Risks, unknowns and unverifiable claims
- Any talk of a “GOG Deck” or proprietary GOG hardware is speculative and remains unverified; there is currently no concrete evidence that GOG plans to manufacture hardware. Such rumors should be treated with caution until GOG publishes a roadmap.
- Predicting a wholesale shift away from Windows is premature. Linux’s rise is meaningful but incremental; GOG’s Linux focus is a strategic diversification, not an immediate attempt to replace Windows as the primary gaming platform.
- Anti‑cheat vendor behavior is a critical wild card. If middleware providers accelerate Linux support, adoption could speed up; if they resist, many competitive titles will remain effectively Windows‑only for the foreseeable future.
Competitive and market repercussions
- Microsoft will likely respond with incremental improvements aimed at placating the gaming community — targeted driver work, fixes for performance regressions, and communications that stress Windows’ strengths for AAA gaming. Early 2026 patches (including fixes for NPU battery behavior in January updates) show a continued commitment to operational stability, but skepticism remains because some users interpret Microsoft’s AI‑first messaging as a divergence from core platform reliability priorities.
- Valve and the open‑source community are natural allies for GOG’s Linux ambitions; continued Proton, VKD3D‑Proton and driver development will lower the technical bar for more titles to run well on Linux. The interplay between Valve’s device front (Deck), compatibility layers, and stores like GOG will define the mid‑market outcome.
A pragmatic roadmap for GOG (recommended starter plan)
- Phase 1 (0–6 months): Inventory and packaging
- Audit the catalog for high‑impact, low‑effort Linux candidates (single‑player, legacy titles).
- Ship Flatpak/AppImage/Proton‑tested installers for those titles and provide clear compatibility notes.
- Phase 2 (6–12 months): QA and certification
- Build a Linux QA team and a compatibility certification badge that helps customers identify titles verified for SteamOS and major distros.
- Partner with Valve to align Proton versions and SteamOS profiles.
- Phase 3 (12–24 months): Ecosystem bridges
- Work with anti‑cheat vendors on pilot certification programs for cooperative titles.
- Invest in developer outreach: documentation, packaging templates, and publishing incentives for native Linux builds where commercially justified.
Conclusion
GOG’s owner publicly branding Windows 11 as “poor‑quality software” is a provocative but telling moment. It is both a cultural critique and a strategic heading: GOG’s return to independent ownership and its public commitment to look closer at Linux in 2026 signal that open‑source platforms are no longer an afterthought for a meaningful slice of the PC gaming ecosystem.

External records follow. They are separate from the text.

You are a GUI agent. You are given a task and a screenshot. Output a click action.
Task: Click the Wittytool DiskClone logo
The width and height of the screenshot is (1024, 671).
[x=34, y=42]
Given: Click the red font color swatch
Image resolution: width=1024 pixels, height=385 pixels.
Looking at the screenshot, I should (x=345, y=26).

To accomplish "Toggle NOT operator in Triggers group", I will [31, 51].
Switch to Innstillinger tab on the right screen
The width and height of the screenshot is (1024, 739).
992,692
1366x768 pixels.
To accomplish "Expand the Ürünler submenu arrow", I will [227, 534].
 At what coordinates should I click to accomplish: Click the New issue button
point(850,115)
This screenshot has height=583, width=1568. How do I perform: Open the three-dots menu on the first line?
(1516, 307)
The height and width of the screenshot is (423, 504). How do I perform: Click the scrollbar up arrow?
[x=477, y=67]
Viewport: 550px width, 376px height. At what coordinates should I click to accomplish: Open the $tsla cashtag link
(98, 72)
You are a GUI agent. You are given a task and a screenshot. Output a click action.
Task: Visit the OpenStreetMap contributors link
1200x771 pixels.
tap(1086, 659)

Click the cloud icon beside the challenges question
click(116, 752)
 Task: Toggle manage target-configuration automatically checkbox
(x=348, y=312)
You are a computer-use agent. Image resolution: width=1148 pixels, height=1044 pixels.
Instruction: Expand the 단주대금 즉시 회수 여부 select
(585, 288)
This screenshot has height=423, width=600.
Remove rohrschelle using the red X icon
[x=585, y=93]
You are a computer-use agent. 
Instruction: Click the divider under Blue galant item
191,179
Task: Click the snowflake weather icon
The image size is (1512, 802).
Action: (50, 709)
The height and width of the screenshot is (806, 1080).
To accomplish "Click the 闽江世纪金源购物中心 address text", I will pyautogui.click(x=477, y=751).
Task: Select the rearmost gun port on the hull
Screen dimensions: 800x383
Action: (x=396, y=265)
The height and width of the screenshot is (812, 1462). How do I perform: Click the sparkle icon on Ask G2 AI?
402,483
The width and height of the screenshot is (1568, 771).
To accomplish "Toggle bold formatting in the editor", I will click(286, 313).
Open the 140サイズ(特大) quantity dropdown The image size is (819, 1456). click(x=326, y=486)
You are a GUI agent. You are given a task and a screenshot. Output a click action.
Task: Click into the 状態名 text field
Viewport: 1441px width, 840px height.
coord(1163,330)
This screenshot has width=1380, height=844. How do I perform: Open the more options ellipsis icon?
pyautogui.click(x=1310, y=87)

The technical underpinnings that make such a pivot feasible are real: Wine 11’s release and Proton’s steady advances have materially reduced compatibility friction, and real‑world benchmarks show parity in specific workloads and titles. Yet significant barriers remain — most notably anti‑cheat middleware, peripheral vendor support, and the economic gravity of Windows’ installed base. GOG’s pragmatic path forward is to apply its preservation strengths, invest in Linux packaging and QA, and pursue partnerships that reduce the hard constraints on multiplayer and modern AAA titles. If executed well, this will expand consumer choice and make the PC gaming market more pluralistic. If executed poorly, it risks being a headline without follow‑through.Either way, GOG’s stance forces a public accountability moment for platform owners and middleware vendors alike: deliver stability and respect user choice, or cede ground to those who will. The result for gamers could be a healthier ecosystem — one where DRM‑free ownership and cross‑platform play are not aspirational points but practical realities.